The eurozone’s economy improved sharply this month and enjoyed some rare positive news about jobs, with French business activity unexpectedly matching that in big beast Germany just as its presidential race heats up.

Preliminary purchasing manager surveys yesterday for both countries and the whole 19-member eurozone were nearly all better than anyone polled by Reuters had expected and suggested the economy will be increasingly robust in the near-term.

The eurozone’s jobs component grew at its fastest since August 2007, propelled by strong demand and rising optimism.

Employment is one of the eurozone’s primary weaknesses, with joblessnessrunning just below 10 per cent, double the rate in the US.

Overall, eurozone private sector and manufacturing growth accelerated to near a six-year high in February, according to IHS Markit’s monthly Purchasing Managers’ Indexes (PMIs), which gauge businesses’ expectations of how the economy will perform.

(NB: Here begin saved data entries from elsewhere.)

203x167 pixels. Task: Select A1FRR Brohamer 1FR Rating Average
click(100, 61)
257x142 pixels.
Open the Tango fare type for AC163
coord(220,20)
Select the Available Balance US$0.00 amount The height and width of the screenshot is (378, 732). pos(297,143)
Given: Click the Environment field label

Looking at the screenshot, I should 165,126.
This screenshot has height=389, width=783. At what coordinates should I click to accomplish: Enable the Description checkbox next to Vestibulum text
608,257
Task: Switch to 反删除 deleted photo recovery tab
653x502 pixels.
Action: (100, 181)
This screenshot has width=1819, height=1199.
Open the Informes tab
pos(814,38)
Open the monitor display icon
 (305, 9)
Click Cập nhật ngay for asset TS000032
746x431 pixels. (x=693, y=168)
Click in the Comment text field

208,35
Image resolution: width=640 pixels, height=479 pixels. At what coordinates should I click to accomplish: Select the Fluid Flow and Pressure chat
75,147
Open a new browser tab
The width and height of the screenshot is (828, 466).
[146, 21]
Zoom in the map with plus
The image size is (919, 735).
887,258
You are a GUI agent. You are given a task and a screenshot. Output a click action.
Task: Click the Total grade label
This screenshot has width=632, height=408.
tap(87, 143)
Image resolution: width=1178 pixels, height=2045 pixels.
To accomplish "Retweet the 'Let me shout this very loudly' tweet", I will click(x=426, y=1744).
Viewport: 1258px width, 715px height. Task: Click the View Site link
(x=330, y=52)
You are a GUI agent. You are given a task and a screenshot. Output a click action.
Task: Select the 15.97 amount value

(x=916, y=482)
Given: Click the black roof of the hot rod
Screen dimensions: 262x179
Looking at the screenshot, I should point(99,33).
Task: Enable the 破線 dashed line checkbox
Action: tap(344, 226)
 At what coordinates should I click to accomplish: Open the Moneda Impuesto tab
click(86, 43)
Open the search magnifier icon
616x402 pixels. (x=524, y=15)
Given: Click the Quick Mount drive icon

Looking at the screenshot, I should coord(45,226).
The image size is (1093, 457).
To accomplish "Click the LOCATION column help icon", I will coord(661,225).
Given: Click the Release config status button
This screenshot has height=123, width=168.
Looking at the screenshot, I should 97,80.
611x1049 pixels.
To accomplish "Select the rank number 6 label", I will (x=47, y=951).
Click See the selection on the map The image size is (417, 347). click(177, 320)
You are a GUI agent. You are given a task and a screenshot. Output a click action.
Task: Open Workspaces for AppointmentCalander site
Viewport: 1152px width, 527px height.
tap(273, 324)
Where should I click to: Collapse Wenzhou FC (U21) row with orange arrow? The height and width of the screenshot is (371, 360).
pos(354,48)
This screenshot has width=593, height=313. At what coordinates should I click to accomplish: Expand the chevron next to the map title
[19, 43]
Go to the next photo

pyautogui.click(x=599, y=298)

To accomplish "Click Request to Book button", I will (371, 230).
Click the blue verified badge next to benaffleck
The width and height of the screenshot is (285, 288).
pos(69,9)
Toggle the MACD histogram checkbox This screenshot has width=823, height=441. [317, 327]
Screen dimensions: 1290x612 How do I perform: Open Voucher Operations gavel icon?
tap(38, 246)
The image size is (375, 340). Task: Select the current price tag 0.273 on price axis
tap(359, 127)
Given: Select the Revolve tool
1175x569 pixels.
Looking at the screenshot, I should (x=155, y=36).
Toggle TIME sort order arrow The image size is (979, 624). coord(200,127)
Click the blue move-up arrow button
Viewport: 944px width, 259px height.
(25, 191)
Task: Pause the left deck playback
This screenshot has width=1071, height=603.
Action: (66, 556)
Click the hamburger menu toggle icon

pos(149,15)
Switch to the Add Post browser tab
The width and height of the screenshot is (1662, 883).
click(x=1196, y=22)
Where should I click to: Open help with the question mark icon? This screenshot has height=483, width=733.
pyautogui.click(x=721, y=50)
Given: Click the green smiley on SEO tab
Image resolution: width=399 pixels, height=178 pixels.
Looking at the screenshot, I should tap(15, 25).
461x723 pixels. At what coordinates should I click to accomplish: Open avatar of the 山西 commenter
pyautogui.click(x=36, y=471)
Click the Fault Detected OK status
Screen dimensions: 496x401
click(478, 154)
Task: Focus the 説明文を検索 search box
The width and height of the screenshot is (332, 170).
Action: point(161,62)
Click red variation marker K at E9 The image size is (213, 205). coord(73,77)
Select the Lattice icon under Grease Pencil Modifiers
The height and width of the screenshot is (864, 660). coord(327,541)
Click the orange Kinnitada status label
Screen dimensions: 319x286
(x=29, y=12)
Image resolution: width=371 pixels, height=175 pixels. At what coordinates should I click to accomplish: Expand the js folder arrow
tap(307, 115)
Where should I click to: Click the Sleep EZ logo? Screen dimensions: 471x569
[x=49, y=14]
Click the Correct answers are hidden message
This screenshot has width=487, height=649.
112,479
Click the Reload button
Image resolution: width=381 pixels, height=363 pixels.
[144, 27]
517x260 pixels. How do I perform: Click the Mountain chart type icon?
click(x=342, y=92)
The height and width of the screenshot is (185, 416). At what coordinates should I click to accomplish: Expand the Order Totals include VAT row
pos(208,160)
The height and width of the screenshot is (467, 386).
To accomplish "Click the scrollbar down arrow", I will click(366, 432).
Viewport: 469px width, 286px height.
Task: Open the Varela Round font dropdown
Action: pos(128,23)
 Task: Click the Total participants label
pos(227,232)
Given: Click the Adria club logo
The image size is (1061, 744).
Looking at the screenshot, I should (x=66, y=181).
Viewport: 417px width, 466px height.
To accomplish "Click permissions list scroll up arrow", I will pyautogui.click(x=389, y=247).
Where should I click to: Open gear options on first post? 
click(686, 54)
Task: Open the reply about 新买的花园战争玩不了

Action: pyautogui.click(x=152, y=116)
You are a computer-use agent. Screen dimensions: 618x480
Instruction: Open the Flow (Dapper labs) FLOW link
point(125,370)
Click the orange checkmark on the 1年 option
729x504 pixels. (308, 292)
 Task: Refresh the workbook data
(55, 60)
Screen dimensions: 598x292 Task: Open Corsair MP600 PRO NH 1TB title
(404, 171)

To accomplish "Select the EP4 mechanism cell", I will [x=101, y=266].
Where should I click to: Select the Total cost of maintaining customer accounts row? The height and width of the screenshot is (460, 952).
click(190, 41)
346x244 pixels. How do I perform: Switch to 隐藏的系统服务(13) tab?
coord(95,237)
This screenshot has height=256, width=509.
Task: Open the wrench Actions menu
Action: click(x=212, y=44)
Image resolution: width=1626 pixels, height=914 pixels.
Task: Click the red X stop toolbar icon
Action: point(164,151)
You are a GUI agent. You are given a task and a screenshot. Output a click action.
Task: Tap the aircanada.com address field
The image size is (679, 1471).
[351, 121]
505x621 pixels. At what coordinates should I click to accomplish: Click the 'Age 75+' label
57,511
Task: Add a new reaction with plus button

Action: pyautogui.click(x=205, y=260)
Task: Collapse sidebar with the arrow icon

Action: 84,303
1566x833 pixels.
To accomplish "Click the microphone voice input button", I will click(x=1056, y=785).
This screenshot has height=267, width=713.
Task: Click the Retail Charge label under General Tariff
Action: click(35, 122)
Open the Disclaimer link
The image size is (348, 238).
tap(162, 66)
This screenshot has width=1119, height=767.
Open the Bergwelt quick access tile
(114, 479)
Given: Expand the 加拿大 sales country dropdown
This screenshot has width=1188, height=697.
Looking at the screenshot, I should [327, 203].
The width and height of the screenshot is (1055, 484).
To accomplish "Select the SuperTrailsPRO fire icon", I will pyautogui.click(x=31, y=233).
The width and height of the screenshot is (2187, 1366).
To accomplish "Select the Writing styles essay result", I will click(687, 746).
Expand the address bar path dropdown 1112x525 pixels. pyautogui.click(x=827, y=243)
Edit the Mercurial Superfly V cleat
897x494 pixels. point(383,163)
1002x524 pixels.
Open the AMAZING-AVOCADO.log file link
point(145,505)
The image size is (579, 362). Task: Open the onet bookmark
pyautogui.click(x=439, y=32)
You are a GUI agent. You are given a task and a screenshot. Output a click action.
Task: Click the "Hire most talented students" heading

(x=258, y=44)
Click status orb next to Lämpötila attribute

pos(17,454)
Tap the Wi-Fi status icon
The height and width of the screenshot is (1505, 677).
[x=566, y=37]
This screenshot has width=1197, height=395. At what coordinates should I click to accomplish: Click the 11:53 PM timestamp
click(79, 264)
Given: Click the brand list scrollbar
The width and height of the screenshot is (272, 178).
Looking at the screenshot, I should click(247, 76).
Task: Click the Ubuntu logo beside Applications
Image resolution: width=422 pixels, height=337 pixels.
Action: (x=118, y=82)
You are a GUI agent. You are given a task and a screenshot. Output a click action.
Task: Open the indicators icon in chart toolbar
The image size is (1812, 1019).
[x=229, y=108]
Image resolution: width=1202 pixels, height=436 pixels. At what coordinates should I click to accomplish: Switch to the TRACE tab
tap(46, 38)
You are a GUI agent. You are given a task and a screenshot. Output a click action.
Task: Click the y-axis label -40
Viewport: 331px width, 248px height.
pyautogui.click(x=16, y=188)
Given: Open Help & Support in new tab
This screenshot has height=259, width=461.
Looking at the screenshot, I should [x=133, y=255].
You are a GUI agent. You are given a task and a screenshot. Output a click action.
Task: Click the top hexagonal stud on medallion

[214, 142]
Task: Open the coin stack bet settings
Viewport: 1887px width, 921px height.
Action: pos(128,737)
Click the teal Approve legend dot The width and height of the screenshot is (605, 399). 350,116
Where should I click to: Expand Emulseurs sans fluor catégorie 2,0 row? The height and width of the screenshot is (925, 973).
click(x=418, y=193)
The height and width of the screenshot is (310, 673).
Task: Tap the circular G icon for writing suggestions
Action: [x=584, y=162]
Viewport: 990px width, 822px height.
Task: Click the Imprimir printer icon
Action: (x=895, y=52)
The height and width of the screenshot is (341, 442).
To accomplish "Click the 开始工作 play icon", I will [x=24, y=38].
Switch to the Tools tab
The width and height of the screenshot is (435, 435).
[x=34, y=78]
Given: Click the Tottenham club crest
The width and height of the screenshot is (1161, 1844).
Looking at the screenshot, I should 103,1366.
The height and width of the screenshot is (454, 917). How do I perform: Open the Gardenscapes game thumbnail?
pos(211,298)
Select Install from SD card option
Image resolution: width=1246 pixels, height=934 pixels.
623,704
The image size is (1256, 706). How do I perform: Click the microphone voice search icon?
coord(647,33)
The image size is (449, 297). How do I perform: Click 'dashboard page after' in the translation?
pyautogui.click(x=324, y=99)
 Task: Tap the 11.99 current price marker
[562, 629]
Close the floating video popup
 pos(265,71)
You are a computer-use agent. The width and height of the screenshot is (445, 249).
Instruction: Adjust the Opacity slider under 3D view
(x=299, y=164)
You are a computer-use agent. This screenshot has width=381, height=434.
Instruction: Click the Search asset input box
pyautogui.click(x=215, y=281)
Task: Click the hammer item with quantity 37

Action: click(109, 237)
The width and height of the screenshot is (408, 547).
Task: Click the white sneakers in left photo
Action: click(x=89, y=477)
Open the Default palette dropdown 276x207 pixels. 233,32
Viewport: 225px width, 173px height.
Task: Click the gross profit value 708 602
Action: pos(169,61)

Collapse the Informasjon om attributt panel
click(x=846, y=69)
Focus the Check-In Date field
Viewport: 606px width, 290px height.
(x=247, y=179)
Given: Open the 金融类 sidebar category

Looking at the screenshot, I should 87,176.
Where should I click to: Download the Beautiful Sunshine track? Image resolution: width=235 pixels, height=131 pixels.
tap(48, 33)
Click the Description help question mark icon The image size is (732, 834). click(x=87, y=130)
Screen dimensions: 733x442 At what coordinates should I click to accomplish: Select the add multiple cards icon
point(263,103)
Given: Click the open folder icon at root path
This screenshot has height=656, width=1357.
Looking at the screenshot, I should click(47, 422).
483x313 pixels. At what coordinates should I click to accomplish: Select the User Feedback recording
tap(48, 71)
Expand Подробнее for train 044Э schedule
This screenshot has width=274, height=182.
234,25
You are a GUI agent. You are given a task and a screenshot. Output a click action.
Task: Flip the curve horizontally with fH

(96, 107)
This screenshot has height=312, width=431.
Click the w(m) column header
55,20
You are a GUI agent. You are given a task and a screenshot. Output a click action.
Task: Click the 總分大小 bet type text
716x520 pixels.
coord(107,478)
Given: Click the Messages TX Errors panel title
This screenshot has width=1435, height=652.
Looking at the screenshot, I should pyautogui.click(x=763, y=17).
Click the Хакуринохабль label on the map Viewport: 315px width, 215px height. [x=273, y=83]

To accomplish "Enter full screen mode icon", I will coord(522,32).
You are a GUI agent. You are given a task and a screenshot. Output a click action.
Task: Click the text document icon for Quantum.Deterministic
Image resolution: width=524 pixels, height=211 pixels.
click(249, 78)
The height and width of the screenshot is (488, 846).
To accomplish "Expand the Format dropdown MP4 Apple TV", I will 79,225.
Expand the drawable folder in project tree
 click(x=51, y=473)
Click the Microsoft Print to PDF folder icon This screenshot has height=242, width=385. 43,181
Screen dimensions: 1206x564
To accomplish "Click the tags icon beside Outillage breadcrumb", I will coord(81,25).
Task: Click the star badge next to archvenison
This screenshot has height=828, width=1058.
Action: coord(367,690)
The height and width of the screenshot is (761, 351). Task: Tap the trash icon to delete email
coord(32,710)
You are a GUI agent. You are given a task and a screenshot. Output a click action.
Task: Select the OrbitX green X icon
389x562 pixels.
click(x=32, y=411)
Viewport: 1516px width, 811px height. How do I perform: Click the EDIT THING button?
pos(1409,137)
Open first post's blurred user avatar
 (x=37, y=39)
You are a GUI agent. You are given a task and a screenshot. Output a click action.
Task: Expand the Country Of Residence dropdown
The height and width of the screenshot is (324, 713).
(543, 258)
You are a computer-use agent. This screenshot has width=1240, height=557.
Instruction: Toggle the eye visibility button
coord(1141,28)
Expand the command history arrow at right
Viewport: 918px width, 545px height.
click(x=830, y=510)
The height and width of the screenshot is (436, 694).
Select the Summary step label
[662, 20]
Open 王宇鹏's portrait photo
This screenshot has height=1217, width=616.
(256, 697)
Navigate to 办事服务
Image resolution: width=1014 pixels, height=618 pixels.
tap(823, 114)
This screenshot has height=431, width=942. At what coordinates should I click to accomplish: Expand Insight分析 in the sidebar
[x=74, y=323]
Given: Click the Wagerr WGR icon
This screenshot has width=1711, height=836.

“With domestic demand strengthening and a weaker euro boosting orders from abroad, the eurozone economy is seeing robust growth for the moment,” ING economists said in a note.

There was also evidence within the reports of rising inflation, something the European Central Bank will doubtless note if not yet act upon. But the flash survey for France is likely to have raised eyebrows the most.

The picture it painted of a solid recovery will play straight into spring’s presidential election, in which far-right National Front candidate Marine Le Pen is seeking to harness popular discontent to beat more mainstream rivals.

At 56.2, France’s PMI combining both manufacturing and services for February was the highest it has been in nearly six years. It was also better than the 56.1 reading for Germany, the eurozone’s economic powerhouse.

“France [is] joining the party,” Chris Williamson, chief business economist at PMI compiler IHS Markit, said.

Most of the French improvement came in the services sector, with the manufacturing index actually falling short of expectations although it remained well above the 50 line that denotes growth.

All three leading presidential candidates in France have argued that deep changes are needed in the French economy.

Le Pen wants to take France out of the euro currency bloc as a matter of national sovereignty and also promises popular moves such as lowering the retirement age, taxing the wealthy and cutting energy prices.

Centrist Emmanuel Macron wants closer ties between eurozone governments and labour reform, while conservative François Fillon wants to cut public sector jobs, raise the retirement age and cut public spending.

Germany was no slouch either. Growth in its private sector picked up to the highest level in nearly three years, driven mainly by its bustling factories.

The composite PMI for Germany rose to 56.1 from 54.8 in January – a 34-month high and much better than the consensus forecast in a Reuters poll of 54.7.

IHS Markit’s Williamson said the data suggested the German economy was likely to grow 0.6 per cent in the first three months of 2017 after expanding 0.4 per cent in 2016’s final quarter.